The classic response to such worries is simply to exhort voters to do better and to care more. No one can oppose such calls, but we would be wiser to recognize the limits of elections.

To put it simply, the public this year will probably not vote itself into a much better or even much different economic policy. To be sure, the next president — whoever he or she may be — may well extend health care coverage to more Americans. But most of the country’s economic problems won’t be solved at the voting booth. It is already too late to stop an economic downturn. Health care costs will keep rising, no matter who becomes president or which party controls Congress. China is now a bigger carbon polluter than the United States, so don’t expect a tax or cap-and-trade rules to solve global warming, even if American measures are very stringent — and they probably won’t be, because higher home heating bills are not a vote winner. A Democratic president may propose more spending on social services, but most of the federal budget is on automatic pilot. Furthermore, even if a Republican president wanted to cut back on such mandates, the bulk of them are here to stay.

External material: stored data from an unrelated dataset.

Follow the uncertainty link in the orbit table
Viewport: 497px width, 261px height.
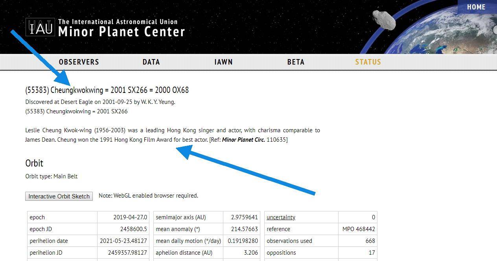(281, 217)
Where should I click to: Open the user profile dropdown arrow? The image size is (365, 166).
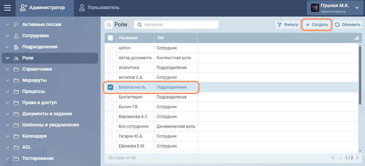[x=357, y=8]
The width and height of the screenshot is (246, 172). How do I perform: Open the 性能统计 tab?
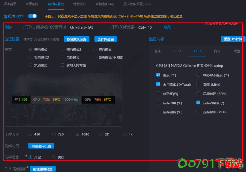79,4
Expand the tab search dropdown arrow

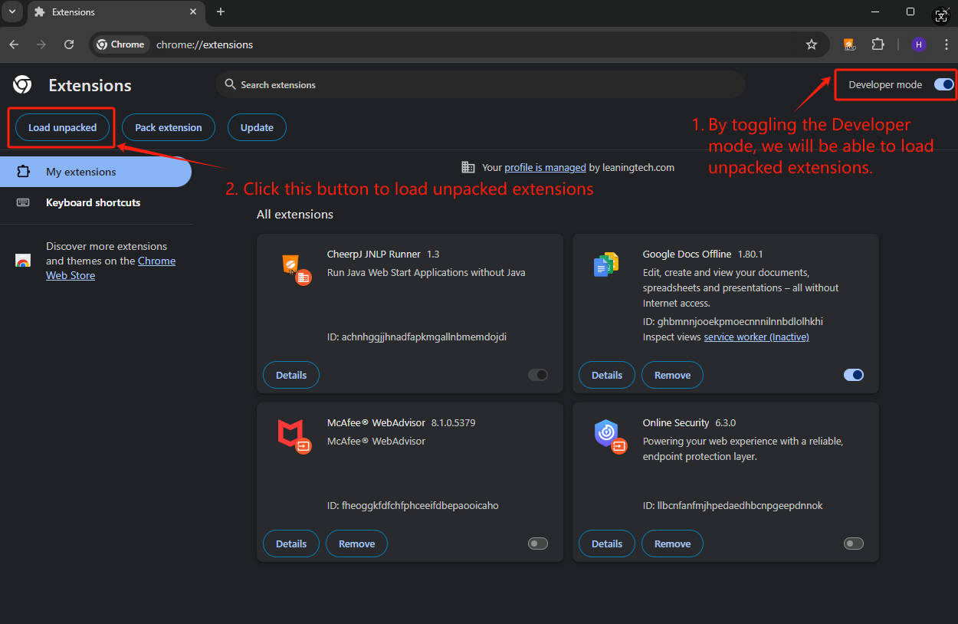[11, 11]
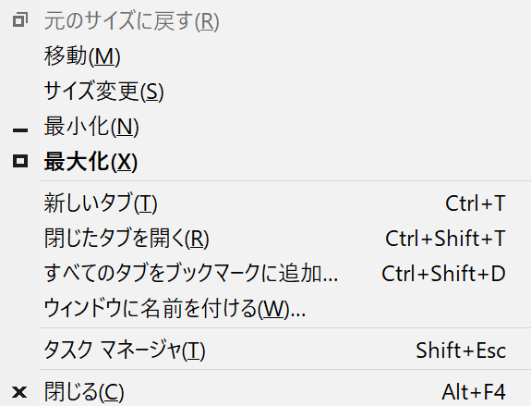Screen dimensions: 531x406
Task: Click the Ctrl+Shift+T shortcut text
Action: 445,239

Yes, the election does matter. Even small differences on economic issues affect millions of Americans. But the record of the Bush administration should prove sobering to all those who expect the American political economy to turn around in the next four years.

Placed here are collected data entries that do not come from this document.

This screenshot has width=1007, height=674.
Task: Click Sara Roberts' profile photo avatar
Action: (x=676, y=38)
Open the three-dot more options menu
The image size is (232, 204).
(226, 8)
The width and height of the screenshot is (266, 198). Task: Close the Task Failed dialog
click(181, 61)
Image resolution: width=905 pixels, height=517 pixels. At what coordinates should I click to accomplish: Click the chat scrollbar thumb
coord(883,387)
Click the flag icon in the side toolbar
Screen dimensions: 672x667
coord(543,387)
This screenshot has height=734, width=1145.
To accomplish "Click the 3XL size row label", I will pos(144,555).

Many conservative and libertarian economists supported President Bush, thinking they would be getting policy drawn from the work of Milton Friedman and Martin Feldstein, two respected market-oriented economists. Instead, in economics, the Bush years have brought an increase in domestic government spending, and some poorly-thought-out privatization plans. For all the talk of an extreme right-wing revolution, government transfer programs like Social Security and Medicare have continued to grow. And despite big mistakes involving the Iraq war, Mr. Bush wasn’t punished by voters in 2004.

Of course, an administration can make big economic changes. The New Deal brought about a revolution in economic policy — but those were special circumstances. The United States was in a very deep depression, and the concept of economic planning was sweeping the world. That period is an exception; it does not reflect the general tendency of the American political system, which usually operates by checks and balances. Shifts in economic policy are usually quite moderate.

The reality is that democracy is a very blunt instrument, and in today’s environment we are choosing between ways of muddling through. We may hear that the election is about different visions for America’s future, but the pitches may be more akin to selling different brands of soap.

We hear so many superficial messages precisely because most American voters have neither the knowledge nor the commitment to evaluate the pronouncements of politicians on economic issues. It is no accident that the most influential political science book of the last year has been “The Myth of the Rational Voter,” by Bryan Caplan. The book shows that many voters are ill-informed or even irrational; many economic issues are complex, and each voter knows that he or she will not determine the final outcome.

Rather than being cynics, we should be realists. Democracy is reasonably good at some things: pushing scoundrels out of office, checking their worst excesses by requiring openness, and simply giving large numbers of people the feeling of having a voice. Democracy is not nearly as good at others: holding politicians accountable for their economic promises or translating the preferences of intellectuals into public policy.

That might sound pessimistic, but it’s not. Many Americans will be living longer, finding new sources of learning and recreation, creating more rewarding jobs, striking up new loves and friendships, and, yes, earning more money. Just don’t expect most of these gains to come out of the voting booth or, for that matter, Washington.

And if you’re still worrying about how to vote, I have two pieces of advice. First, spend your time studying foreign policy, where the president has more direct power, and the choice of a candidate makes a much bigger difference. Second, stop worrying and get back to work.